**Instructions to follow**
Each line below must be printed exactly as it stands.

**Data for this exercise**
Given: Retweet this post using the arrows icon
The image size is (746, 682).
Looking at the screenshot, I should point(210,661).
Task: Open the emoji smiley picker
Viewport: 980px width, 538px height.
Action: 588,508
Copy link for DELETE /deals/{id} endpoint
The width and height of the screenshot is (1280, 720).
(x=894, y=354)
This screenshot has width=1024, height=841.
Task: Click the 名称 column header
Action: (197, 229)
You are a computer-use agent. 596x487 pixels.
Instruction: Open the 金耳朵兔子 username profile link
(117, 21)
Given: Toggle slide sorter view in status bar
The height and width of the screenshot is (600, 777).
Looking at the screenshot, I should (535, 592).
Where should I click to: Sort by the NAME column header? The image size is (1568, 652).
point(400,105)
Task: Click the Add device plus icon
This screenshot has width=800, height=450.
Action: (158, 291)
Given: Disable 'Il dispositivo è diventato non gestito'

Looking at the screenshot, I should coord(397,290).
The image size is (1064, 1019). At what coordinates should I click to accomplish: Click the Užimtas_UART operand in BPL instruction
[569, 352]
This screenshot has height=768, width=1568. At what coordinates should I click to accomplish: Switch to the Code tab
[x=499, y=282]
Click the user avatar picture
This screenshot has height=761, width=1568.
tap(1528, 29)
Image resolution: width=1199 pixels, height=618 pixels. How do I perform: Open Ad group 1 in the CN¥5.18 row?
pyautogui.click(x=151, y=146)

**Problem solution**
Given: Retweet this post using the arrows icon
The image size is (746, 682).
Looking at the screenshot, I should point(210,661).
Task: Open the emoji smiley picker
Viewport: 980px width, 538px height.
Action: 588,508
Copy link for DELETE /deals/{id} endpoint
The width and height of the screenshot is (1280, 720).
(x=894, y=354)
This screenshot has width=1024, height=841.
Task: Click the 名称 column header
Action: (197, 229)
You are a computer-use agent. 596x487 pixels.
Instruction: Open the 金耳朵兔子 username profile link
(117, 21)
Given: Toggle slide sorter view in status bar
The height and width of the screenshot is (600, 777).
Looking at the screenshot, I should (535, 592).
Where should I click to: Sort by the NAME column header? The image size is (1568, 652).
point(400,105)
Task: Click the Add device plus icon
This screenshot has width=800, height=450.
Action: (158, 291)
Given: Disable 'Il dispositivo è diventato non gestito'

Looking at the screenshot, I should coord(397,290).
The image size is (1064, 1019). At what coordinates should I click to accomplish: Click the Užimtas_UART operand in BPL instruction
[569, 352]
This screenshot has height=768, width=1568. At what coordinates should I click to accomplish: Switch to the Code tab
[x=499, y=282]
Click the user avatar picture
This screenshot has height=761, width=1568.
tap(1528, 29)
Image resolution: width=1199 pixels, height=618 pixels. How do I perform: Open Ad group 1 in the CN¥5.18 row?
pyautogui.click(x=151, y=146)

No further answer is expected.